0人が本棚に入れています
本棚に追加
彼は様々な事を歪んだグラスに願った。世界平和を願うと彼の部屋に他人の郵便物が間違えて届けられた。不老不死を願うと茶柱が立った。宝くじが当たるように願うと道端で太った女性にぶつかった。彼はその都度メモに書き残した。いつか法則を解き明かして夢のような生活を送るためだった。

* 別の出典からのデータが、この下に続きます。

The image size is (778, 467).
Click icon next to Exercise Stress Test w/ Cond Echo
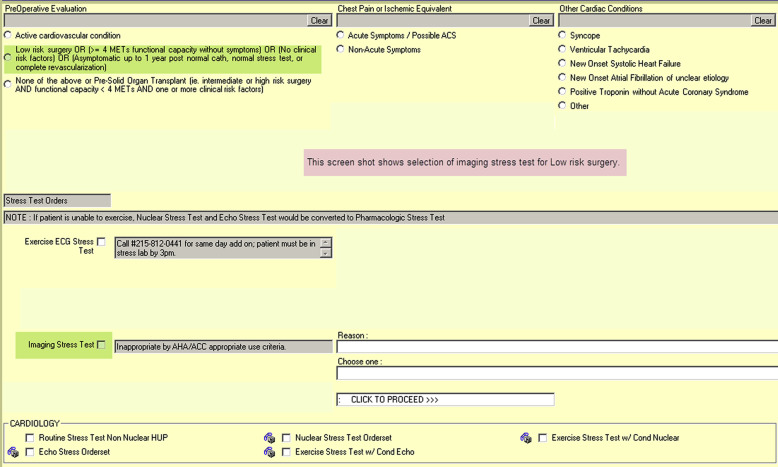pyautogui.click(x=270, y=452)
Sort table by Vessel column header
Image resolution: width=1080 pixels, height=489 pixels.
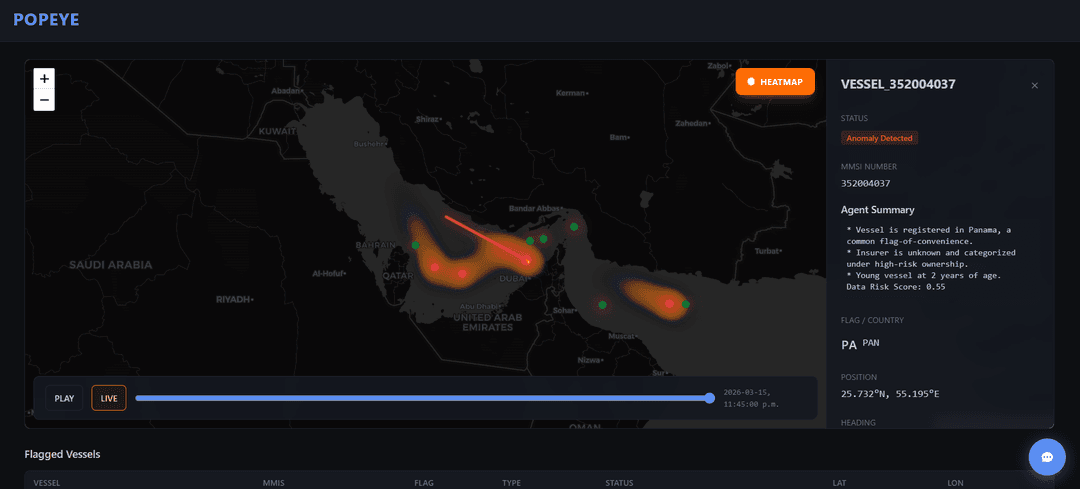(x=48, y=483)
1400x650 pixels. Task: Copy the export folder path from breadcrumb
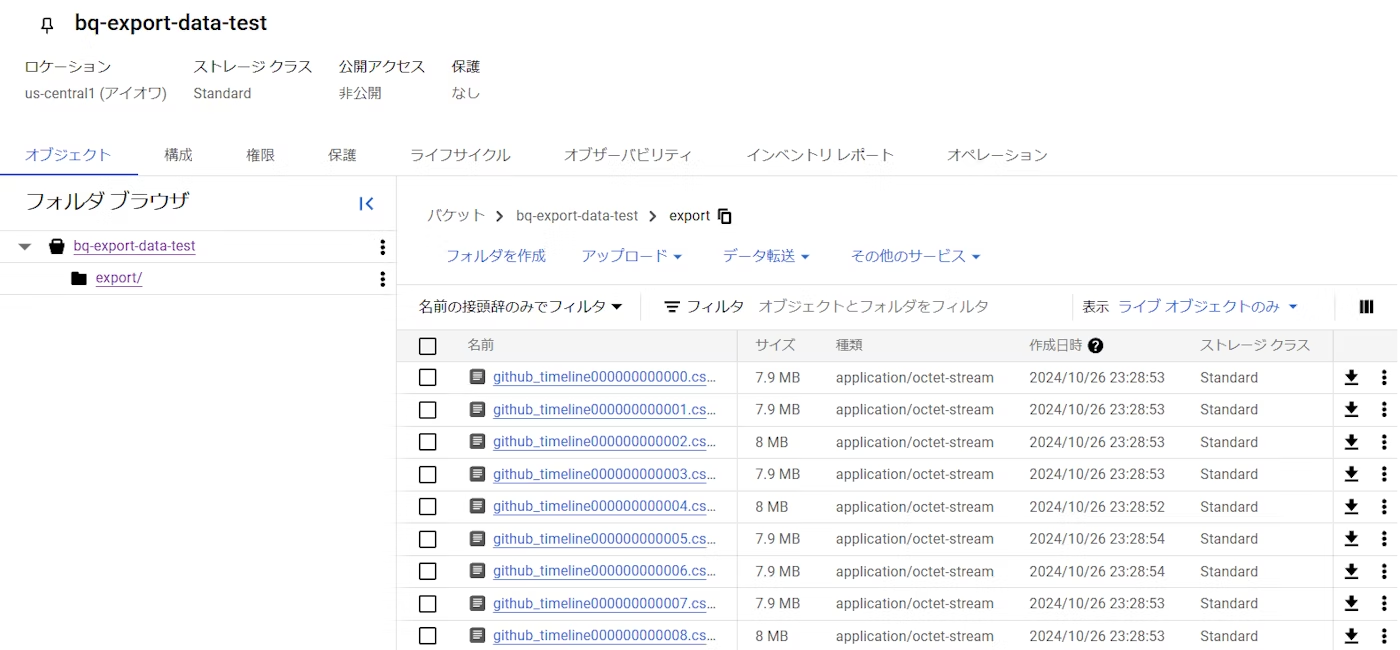(x=723, y=215)
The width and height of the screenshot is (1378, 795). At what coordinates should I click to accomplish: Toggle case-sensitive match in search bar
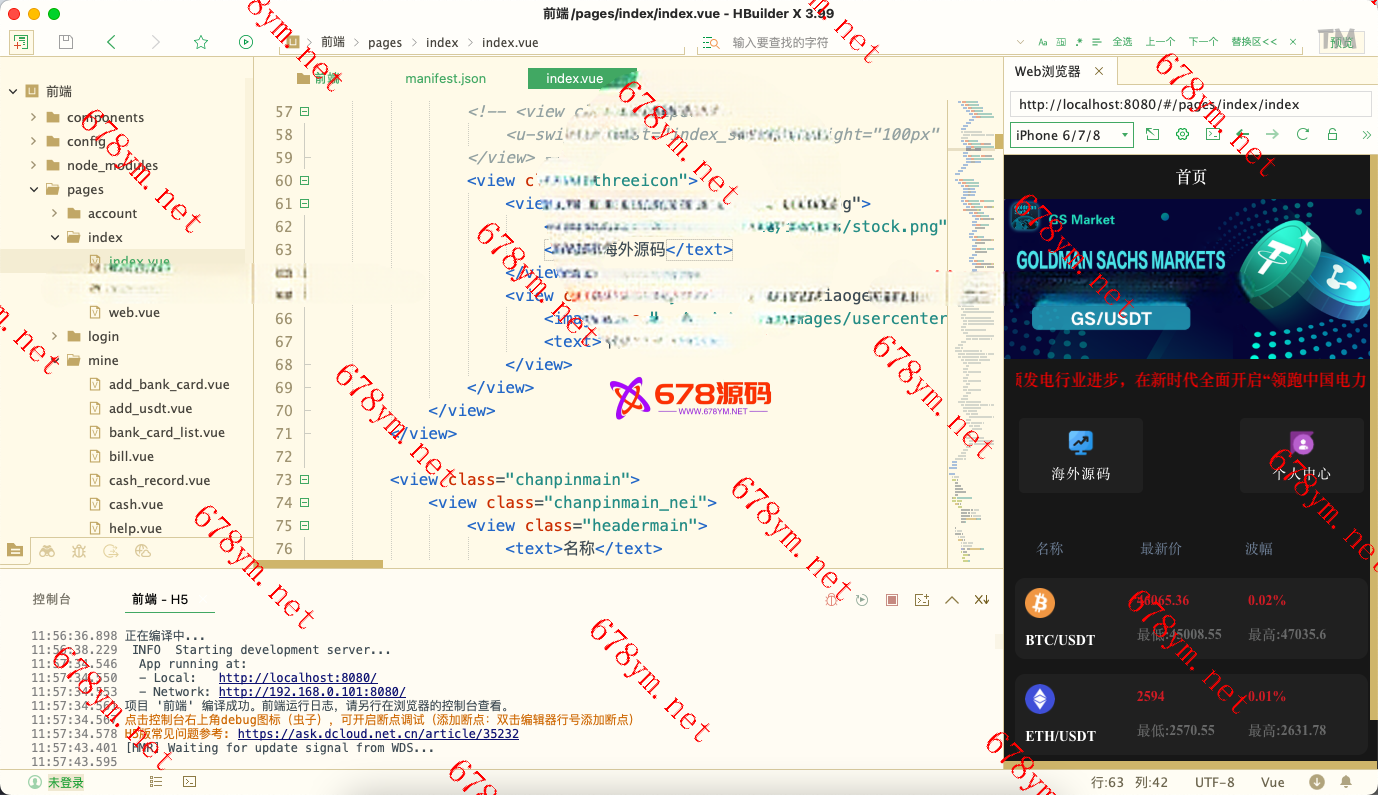(1043, 42)
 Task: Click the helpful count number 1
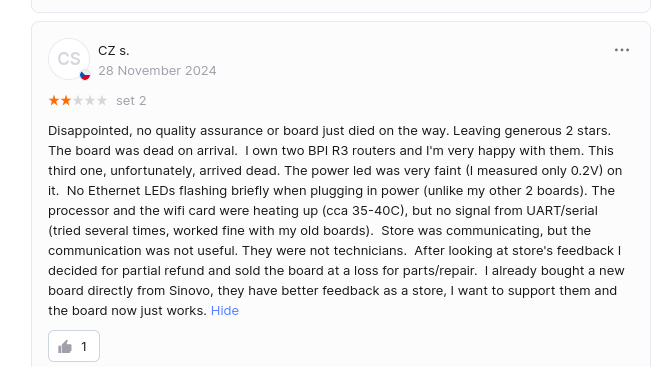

一年が過ぎた。相変わらず彼は毎晩、歪んだグラスに願い事をしている。いくつか得になる願い事を発見していた。バナナの豊作を願うと何故か百円玉を拾えた。スリッパが欲しいと願うと朝目覚めた時すっきりしている。ほうれん草で感動したいと願うと風邪が治った。ただ、明らかに生活を一変させるような幸運な出来事は起こらなかった。
ある日、彼は今まで何故こんな単純なことに気付かなかったのだろうということを思い付き、行動に移した。歪んだグラスをくれた、あの骨董品店に行けば、店主から何かしらのヒントでも教えてくれるかもしれない。
あの頃よりこの地域に詳しくなっていた彼は迷うことなく骨董品店に向かった。
しかし、あの商店街には骨董品店はなかった。その場所だけ更地になっている。やはり元々存在しない奇妙な店に違いないのだと彼は思った。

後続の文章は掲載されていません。